Wikipedia: "His thinking on physics [] had a profound impact on medieval thought, which lasted until the Renaissance" ... when everyone realised it was complete rot.
Admin
This was funny. Gary sounds like my highschool computer science teacher.
Ric webelowwear.com
Admin
Admin
Excellent. Clicking random article while waiting for compiling... this post's comments does not disappoint on the time cube references, it makes me happy.
That said, I still like frames. I know I'm weird. (But not as a solution to all "www" problems, past present and future. Just when they make sense, as for instance when you have a game with a constantly changing main view and various not-changing-much outer bits, and you'd have no real reason to ever want to bookmark the current state of the main view anyway. I know you can use ajax for a similar effect, but... frames are simple. Simple isn't always bad.)

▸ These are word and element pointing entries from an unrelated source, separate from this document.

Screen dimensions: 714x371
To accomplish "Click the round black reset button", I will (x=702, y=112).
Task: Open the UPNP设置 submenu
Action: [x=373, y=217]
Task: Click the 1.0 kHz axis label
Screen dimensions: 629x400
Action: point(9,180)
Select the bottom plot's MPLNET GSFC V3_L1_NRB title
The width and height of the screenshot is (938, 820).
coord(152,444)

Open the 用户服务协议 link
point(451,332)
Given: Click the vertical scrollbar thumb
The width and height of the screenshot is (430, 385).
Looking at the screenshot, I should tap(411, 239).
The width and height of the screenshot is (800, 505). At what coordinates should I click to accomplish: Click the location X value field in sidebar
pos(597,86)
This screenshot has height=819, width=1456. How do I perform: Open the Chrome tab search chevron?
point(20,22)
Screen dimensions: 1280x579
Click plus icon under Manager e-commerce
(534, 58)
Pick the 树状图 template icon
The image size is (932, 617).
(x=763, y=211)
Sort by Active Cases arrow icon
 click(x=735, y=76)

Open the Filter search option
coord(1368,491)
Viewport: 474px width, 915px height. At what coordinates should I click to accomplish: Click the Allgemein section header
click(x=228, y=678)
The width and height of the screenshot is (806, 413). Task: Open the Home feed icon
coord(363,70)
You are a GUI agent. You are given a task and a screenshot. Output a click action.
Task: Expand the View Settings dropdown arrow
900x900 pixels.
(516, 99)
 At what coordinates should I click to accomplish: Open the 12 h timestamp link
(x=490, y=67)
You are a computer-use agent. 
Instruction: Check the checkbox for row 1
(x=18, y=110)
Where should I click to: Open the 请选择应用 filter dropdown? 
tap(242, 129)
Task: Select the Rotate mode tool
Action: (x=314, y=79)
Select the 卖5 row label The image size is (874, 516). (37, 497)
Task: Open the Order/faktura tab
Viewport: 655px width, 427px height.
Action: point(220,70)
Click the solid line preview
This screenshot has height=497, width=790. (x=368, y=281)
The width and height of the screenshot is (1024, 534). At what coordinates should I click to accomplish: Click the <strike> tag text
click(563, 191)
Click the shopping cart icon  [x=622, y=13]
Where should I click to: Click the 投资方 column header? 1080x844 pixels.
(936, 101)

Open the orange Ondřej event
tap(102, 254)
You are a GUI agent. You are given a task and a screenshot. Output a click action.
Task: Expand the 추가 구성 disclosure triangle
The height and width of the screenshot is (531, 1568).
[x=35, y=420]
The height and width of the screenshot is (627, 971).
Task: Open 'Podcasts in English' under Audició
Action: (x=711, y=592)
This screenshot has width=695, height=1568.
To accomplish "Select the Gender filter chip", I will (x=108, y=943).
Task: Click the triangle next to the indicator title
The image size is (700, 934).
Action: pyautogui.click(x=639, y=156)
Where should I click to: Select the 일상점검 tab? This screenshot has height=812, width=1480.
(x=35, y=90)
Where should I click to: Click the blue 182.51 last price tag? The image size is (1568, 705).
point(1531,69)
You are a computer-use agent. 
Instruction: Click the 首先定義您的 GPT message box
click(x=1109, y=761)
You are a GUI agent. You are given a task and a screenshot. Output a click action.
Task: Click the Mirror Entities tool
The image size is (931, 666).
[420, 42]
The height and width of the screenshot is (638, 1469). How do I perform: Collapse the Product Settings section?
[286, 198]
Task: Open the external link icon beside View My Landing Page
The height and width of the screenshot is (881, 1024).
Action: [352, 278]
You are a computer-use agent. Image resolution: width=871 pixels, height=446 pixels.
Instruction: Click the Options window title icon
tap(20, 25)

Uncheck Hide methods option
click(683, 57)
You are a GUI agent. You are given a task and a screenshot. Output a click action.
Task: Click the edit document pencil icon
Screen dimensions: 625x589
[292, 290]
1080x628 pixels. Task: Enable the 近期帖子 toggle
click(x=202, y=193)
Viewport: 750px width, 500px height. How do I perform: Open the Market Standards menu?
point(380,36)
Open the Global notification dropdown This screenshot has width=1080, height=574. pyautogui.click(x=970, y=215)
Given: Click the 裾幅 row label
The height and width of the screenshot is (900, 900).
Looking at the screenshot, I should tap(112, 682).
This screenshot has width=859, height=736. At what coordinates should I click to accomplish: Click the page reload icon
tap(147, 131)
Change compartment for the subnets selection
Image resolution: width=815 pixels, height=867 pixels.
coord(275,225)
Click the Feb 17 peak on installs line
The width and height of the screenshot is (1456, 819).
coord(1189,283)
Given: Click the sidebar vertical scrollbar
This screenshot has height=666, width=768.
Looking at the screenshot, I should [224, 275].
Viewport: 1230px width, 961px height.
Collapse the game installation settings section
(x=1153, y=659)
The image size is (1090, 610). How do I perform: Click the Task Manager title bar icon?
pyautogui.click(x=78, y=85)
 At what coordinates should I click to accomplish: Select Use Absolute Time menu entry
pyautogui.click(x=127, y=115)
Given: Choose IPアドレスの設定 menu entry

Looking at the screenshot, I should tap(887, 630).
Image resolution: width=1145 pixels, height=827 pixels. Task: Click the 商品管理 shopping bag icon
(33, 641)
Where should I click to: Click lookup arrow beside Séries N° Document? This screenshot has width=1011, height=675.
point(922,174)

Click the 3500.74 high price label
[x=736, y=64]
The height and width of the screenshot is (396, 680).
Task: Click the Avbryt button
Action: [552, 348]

(And yes, I know nobody is likely to read this. I don't care.)
Admin
"The people that only use C++ and refuse to use any high level languages." C++ IS a high level language.
Admin
ugh. this guy, Gary, made me think of the Flat Earth Society, and their so-absurd-its-pathetic "The Conspiracy" nonsense... here's an example, taken verbatim from their website:
"everything on the internet has been faked by The Conspiracy."
no, i'm not kidding, one of them wrote that to ME, personally, in direct response to my quoting a different website.